As the Kew.org site says, they are found  "In woodland, or beside isolated trees" and are: 

 "Ectomycorrhizal (forming a relationship with tree roots) especially with species of Betula (birch) andPinus (pine), and occasionally with other tree species."  

It is the most iconic of fungi, also used for religious, Shamansitic purposes in places such as Siberia. It contains the "toxin muscarine, which causes sweat-inducing poisoning. Also contains the alkaloids muscimol, ibotenic acid and muscazone, causing psychotropic poisoning, which may be severe in some cases, although deaths are very rare". Good to know, but I felt no temptation to eat these. Apparently one of their hallucinatory effects is the distortion of scale, which is, of course, exactly what happened to Alice, in Wonderland....
The Agaric spots can wash off in heavy rain as they seem to have done below.



Below , what I think is a wispy example of the Small Yellow Stagshorn, Calocera Viscosa. or Small Stagshorn, A tiny jelly fungus. Though this was on grass , not a rotten tree trunk, so a bit confusing.


Below, Blackening Waxcap? Hygrocybe Conica? The yellow one below, could be the same before it went black.



Below, A Common Puffball? We also saw a Fake Truffle but the picture got lost..similar to this but pale brown and spiky with yellow spores oozing out of it.


Below, Parrot WaxcapHygrocybe psittacina, green when young and later yellowish or sometimes pinkish tinged. Here you can see both stages.
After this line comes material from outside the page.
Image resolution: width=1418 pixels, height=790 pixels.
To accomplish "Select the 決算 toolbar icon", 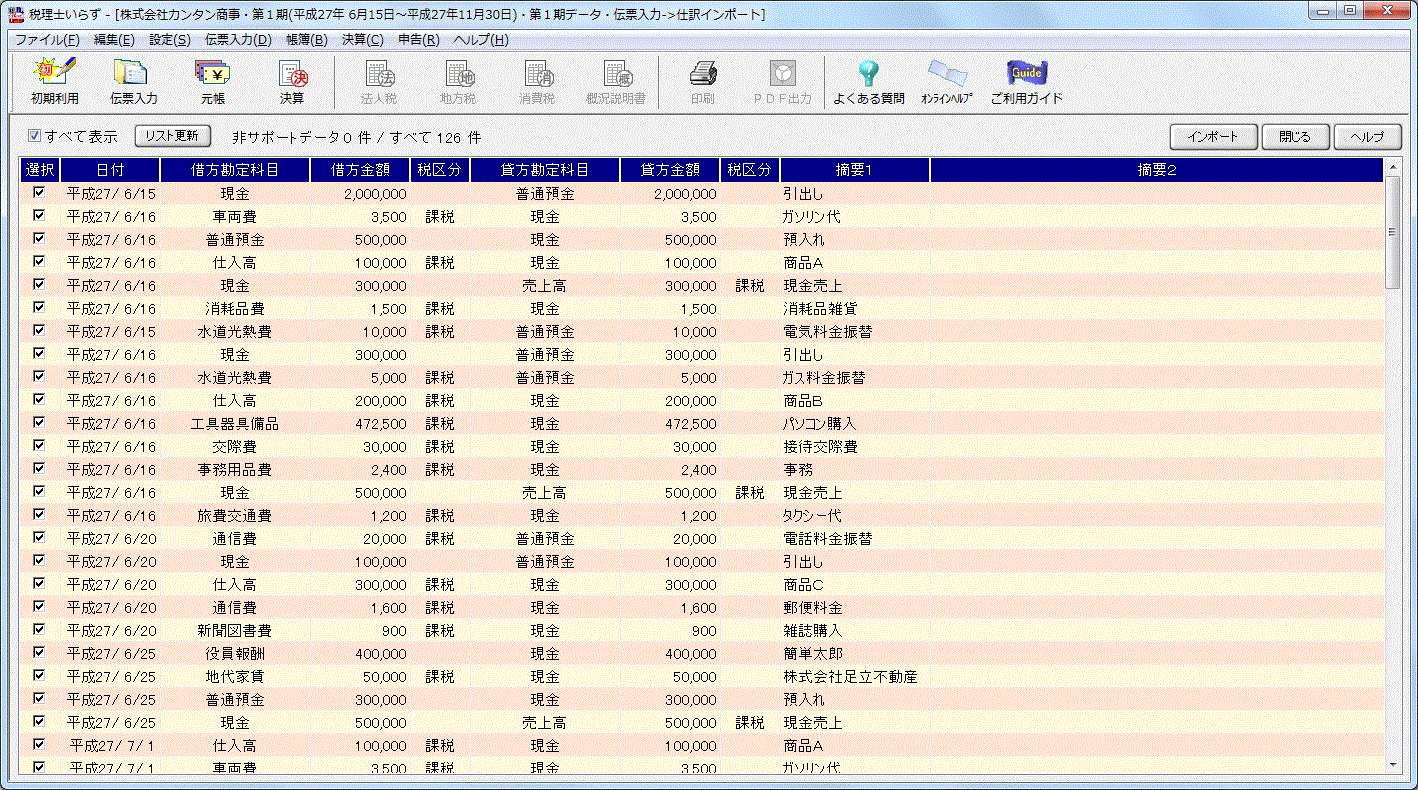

Below, a ParasolMacrolepiota procer, It's got the snakeskin stipe (stem), I didn't want to damage it by digging down and finding out if it lacked the cup or sack from which the stem grew, the lack of such a sac would confirm it as a Parasol, also "The cap has attached scales in a regular pattern and a central knob that is brown at first but cracks with age revealing the white flesh." (mushroom-collecting.com). Huge examples, here on the way to the beautiful Llangattock escarpment, Mynydd Llangatwg.


 

Below , Hygrocybe miniata,Vermilion waxcap, another fungi of the genus, Hygrocybe 



Above, the view towards the \Black Mountains from the Llangattock Escarpment, Mynydd Llangatwg, below, we saw the entrance to a very large cave complex, one of the biggest in the UK. The hill is a layer cake of limestone and sandstone. The escarpments are limestone.

Below, the woods near Aber and the view from a Mountain above the Talybont Reservoir which we climbed  on Saturday, it looks towards the wreckage of a war-time plane crash.